* WORK TO COMPLETE
Every record below is to be retyped exactly.

(Stored dataset items)
• • • • • • •

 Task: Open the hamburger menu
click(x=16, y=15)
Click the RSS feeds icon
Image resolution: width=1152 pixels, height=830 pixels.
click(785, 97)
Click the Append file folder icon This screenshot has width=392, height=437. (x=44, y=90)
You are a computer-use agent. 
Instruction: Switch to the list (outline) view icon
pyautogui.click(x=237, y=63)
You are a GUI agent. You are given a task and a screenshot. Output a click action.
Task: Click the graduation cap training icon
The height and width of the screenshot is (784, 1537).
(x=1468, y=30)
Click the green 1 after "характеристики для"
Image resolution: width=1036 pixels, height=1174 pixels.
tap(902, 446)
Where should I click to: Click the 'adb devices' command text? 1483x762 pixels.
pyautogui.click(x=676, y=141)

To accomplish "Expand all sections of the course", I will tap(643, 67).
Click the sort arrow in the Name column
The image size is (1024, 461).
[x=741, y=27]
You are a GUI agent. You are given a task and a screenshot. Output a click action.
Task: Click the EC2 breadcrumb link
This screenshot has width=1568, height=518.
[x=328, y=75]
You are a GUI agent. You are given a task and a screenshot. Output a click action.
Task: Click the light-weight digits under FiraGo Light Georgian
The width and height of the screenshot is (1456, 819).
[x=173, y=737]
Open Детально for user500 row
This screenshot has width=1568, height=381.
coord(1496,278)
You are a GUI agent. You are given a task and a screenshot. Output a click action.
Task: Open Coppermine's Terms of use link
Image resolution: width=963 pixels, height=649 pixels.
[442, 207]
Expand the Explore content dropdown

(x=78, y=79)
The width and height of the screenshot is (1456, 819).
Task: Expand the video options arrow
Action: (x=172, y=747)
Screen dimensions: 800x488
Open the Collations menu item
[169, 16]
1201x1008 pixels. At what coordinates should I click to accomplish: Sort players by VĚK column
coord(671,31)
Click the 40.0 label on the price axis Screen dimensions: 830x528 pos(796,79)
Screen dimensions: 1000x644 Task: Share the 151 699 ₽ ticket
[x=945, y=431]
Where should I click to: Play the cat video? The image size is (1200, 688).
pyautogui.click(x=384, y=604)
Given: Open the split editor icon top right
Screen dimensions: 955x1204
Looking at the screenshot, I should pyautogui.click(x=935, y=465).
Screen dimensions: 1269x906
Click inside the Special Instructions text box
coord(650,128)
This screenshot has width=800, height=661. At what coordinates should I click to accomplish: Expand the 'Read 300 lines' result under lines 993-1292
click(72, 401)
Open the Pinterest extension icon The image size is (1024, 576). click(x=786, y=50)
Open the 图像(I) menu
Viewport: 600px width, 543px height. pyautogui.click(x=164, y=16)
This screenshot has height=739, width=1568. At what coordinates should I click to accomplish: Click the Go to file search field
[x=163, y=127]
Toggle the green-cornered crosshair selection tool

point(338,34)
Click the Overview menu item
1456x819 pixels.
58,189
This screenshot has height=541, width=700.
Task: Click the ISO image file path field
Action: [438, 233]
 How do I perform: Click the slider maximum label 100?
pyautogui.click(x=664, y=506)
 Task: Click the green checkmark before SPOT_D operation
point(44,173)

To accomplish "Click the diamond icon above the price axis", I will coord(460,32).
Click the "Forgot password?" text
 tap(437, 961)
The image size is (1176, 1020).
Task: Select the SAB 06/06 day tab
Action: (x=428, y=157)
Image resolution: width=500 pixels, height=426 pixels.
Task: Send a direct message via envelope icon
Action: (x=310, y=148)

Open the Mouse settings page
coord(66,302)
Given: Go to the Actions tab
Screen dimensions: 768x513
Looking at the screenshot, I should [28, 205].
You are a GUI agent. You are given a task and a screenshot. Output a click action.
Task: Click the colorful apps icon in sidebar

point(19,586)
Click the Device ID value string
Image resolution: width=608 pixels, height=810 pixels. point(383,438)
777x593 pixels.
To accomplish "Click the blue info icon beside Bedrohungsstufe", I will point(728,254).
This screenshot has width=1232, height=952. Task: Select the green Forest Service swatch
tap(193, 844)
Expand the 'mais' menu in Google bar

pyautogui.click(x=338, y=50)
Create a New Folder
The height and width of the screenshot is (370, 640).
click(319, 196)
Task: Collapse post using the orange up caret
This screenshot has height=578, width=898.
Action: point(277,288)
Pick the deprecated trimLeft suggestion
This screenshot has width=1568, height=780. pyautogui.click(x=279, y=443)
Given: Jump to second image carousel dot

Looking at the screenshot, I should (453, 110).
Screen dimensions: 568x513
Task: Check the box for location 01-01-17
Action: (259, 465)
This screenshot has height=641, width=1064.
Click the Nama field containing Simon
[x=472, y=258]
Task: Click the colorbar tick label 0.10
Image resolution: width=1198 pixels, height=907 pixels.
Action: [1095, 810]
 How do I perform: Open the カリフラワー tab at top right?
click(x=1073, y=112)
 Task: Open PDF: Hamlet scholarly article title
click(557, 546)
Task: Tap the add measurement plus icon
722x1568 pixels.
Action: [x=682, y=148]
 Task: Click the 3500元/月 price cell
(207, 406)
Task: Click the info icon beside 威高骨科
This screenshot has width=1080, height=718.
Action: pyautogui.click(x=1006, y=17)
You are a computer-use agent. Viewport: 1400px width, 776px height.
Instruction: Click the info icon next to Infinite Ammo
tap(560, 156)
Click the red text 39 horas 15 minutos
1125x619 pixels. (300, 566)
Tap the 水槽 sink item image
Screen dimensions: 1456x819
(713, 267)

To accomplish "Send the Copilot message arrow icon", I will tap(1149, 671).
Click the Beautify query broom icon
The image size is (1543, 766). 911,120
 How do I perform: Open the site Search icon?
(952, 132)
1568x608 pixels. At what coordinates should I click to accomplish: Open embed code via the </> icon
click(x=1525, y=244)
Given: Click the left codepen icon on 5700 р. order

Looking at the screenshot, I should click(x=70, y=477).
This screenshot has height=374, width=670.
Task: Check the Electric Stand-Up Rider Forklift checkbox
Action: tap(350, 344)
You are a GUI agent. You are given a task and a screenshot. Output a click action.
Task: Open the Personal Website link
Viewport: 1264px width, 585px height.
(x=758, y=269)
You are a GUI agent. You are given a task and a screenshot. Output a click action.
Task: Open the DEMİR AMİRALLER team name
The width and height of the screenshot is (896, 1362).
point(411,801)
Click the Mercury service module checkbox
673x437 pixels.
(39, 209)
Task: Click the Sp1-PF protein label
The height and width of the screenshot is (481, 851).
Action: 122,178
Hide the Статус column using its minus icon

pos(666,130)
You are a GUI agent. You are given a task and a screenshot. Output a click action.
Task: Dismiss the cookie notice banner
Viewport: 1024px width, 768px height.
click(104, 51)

• • • • • • •

* ANSWER TO THIS PROBLEM
 Task: Open the hamburger menu
click(x=16, y=15)
Click the RSS feeds icon
Image resolution: width=1152 pixels, height=830 pixels.
click(785, 97)
Click the Append file folder icon This screenshot has width=392, height=437. (x=44, y=90)
You are a computer-use agent. 
Instruction: Switch to the list (outline) view icon
pyautogui.click(x=237, y=63)
You are a GUI agent. You are given a task and a screenshot. Output a click action.
Task: Click the graduation cap training icon
The height and width of the screenshot is (784, 1537).
(x=1468, y=30)
Click the green 1 after "характеристики для"
Image resolution: width=1036 pixels, height=1174 pixels.
tap(902, 446)
Where should I click to: Click the 'adb devices' command text? 1483x762 pixels.
pyautogui.click(x=676, y=141)

To accomplish "Expand all sections of the course", I will tap(643, 67).
Click the sort arrow in the Name column
The image size is (1024, 461).
[x=741, y=27]
You are a GUI agent. You are given a task and a screenshot. Output a click action.
Task: Click the EC2 breadcrumb link
This screenshot has width=1568, height=518.
[x=328, y=75]
You are a GUI agent. You are given a task and a screenshot. Output a click action.
Task: Click the light-weight digits under FiraGo Light Georgian
The width and height of the screenshot is (1456, 819).
[x=173, y=737]
Open Детально for user500 row
This screenshot has width=1568, height=381.
coord(1496,278)
You are a GUI agent. You are given a task and a screenshot. Output a click action.
Task: Open Coppermine's Terms of use link
Image resolution: width=963 pixels, height=649 pixels.
[442, 207]
Expand the Explore content dropdown

(x=78, y=79)
The width and height of the screenshot is (1456, 819).
Task: Expand the video options arrow
Action: (x=172, y=747)
Screen dimensions: 800x488
Open the Collations menu item
[169, 16]
1201x1008 pixels. At what coordinates should I click to accomplish: Sort players by VĚK column
coord(671,31)
Click the 40.0 label on the price axis Screen dimensions: 830x528 pos(796,79)
Screen dimensions: 1000x644 Task: Share the 151 699 ₽ ticket
[x=945, y=431]
Where should I click to: Play the cat video? The image size is (1200, 688).
pyautogui.click(x=384, y=604)
Given: Open the split editor icon top right
Screen dimensions: 955x1204
Looking at the screenshot, I should pyautogui.click(x=935, y=465).
Screen dimensions: 1269x906
Click inside the Special Instructions text box
coord(650,128)
This screenshot has width=800, height=661. At what coordinates should I click to accomplish: Expand the 'Read 300 lines' result under lines 993-1292
click(72, 401)
Open the Pinterest extension icon The image size is (1024, 576). click(x=786, y=50)
Open the 图像(I) menu
Viewport: 600px width, 543px height. pyautogui.click(x=164, y=16)
This screenshot has height=739, width=1568. At what coordinates should I click to accomplish: Click the Go to file search field
[x=163, y=127]
Toggle the green-cornered crosshair selection tool

point(338,34)
Click the Overview menu item
1456x819 pixels.
58,189
This screenshot has height=541, width=700.
Task: Click the ISO image file path field
Action: [438, 233]
 How do I perform: Click the slider maximum label 100?
pyautogui.click(x=664, y=506)
 Task: Click the green checkmark before SPOT_D operation
point(44,173)

To accomplish "Click the diamond icon above the price axis", I will coord(460,32).
Click the "Forgot password?" text
 tap(437, 961)
The image size is (1176, 1020).
Task: Select the SAB 06/06 day tab
Action: (x=428, y=157)
Image resolution: width=500 pixels, height=426 pixels.
Task: Send a direct message via envelope icon
Action: (x=310, y=148)

Open the Mouse settings page
coord(66,302)
Given: Go to the Actions tab
Screen dimensions: 768x513
Looking at the screenshot, I should [28, 205].
You are a GUI agent. You are given a task and a screenshot. Output a click action.
Task: Click the colorful apps icon in sidebar

point(19,586)
Click the Device ID value string
Image resolution: width=608 pixels, height=810 pixels. point(383,438)
777x593 pixels.
To accomplish "Click the blue info icon beside Bedrohungsstufe", I will point(728,254).
This screenshot has width=1232, height=952. Task: Select the green Forest Service swatch
tap(193, 844)
Expand the 'mais' menu in Google bar

pyautogui.click(x=338, y=50)
Create a New Folder
The height and width of the screenshot is (370, 640).
click(319, 196)
Task: Collapse post using the orange up caret
This screenshot has height=578, width=898.
Action: point(277,288)
Pick the deprecated trimLeft suggestion
This screenshot has width=1568, height=780. pyautogui.click(x=279, y=443)
Given: Jump to second image carousel dot

Looking at the screenshot, I should (453, 110).
Screen dimensions: 568x513
Task: Check the box for location 01-01-17
Action: (259, 465)
This screenshot has height=641, width=1064.
Click the Nama field containing Simon
[x=472, y=258]
Task: Click the colorbar tick label 0.10
Image resolution: width=1198 pixels, height=907 pixels.
Action: [1095, 810]
 How do I perform: Open the カリフラワー tab at top right?
click(x=1073, y=112)
 Task: Open PDF: Hamlet scholarly article title
click(557, 546)
Task: Tap the add measurement plus icon
722x1568 pixels.
Action: [x=682, y=148]
 Task: Click the 3500元/月 price cell
(207, 406)
Task: Click the info icon beside 威高骨科
This screenshot has width=1080, height=718.
Action: pyautogui.click(x=1006, y=17)
You are a computer-use agent. Viewport: 1400px width, 776px height.
Instruction: Click the info icon next to Infinite Ammo
tap(560, 156)
Click the red text 39 horas 15 minutos
1125x619 pixels. (300, 566)
Tap the 水槽 sink item image
Screen dimensions: 1456x819
(713, 267)

To accomplish "Send the Copilot message arrow icon", I will tap(1149, 671).
Click the Beautify query broom icon
The image size is (1543, 766). 911,120
 How do I perform: Open the site Search icon?
(952, 132)
1568x608 pixels. At what coordinates should I click to accomplish: Open embed code via the </> icon
click(x=1525, y=244)
Given: Click the left codepen icon on 5700 р. order

Looking at the screenshot, I should click(x=70, y=477).
This screenshot has height=374, width=670.
Task: Check the Electric Stand-Up Rider Forklift checkbox
Action: tap(350, 344)
You are a GUI agent. You are given a task and a screenshot. Output a click action.
Task: Open the Personal Website link
Viewport: 1264px width, 585px height.
(x=758, y=269)
You are a GUI agent. You are given a task and a screenshot. Output a click action.
Task: Open the DEMİR AMİRALLER team name
The width and height of the screenshot is (896, 1362).
point(411,801)
Click the Mercury service module checkbox
673x437 pixels.
(39, 209)
Task: Click the Sp1-PF protein label
The height and width of the screenshot is (481, 851).
Action: 122,178
Hide the Статус column using its minus icon

pos(666,130)
You are a GUI agent. You are given a task and a screenshot. Output a click action.
Task: Dismiss the cookie notice banner
Viewport: 1024px width, 768px height.
click(104, 51)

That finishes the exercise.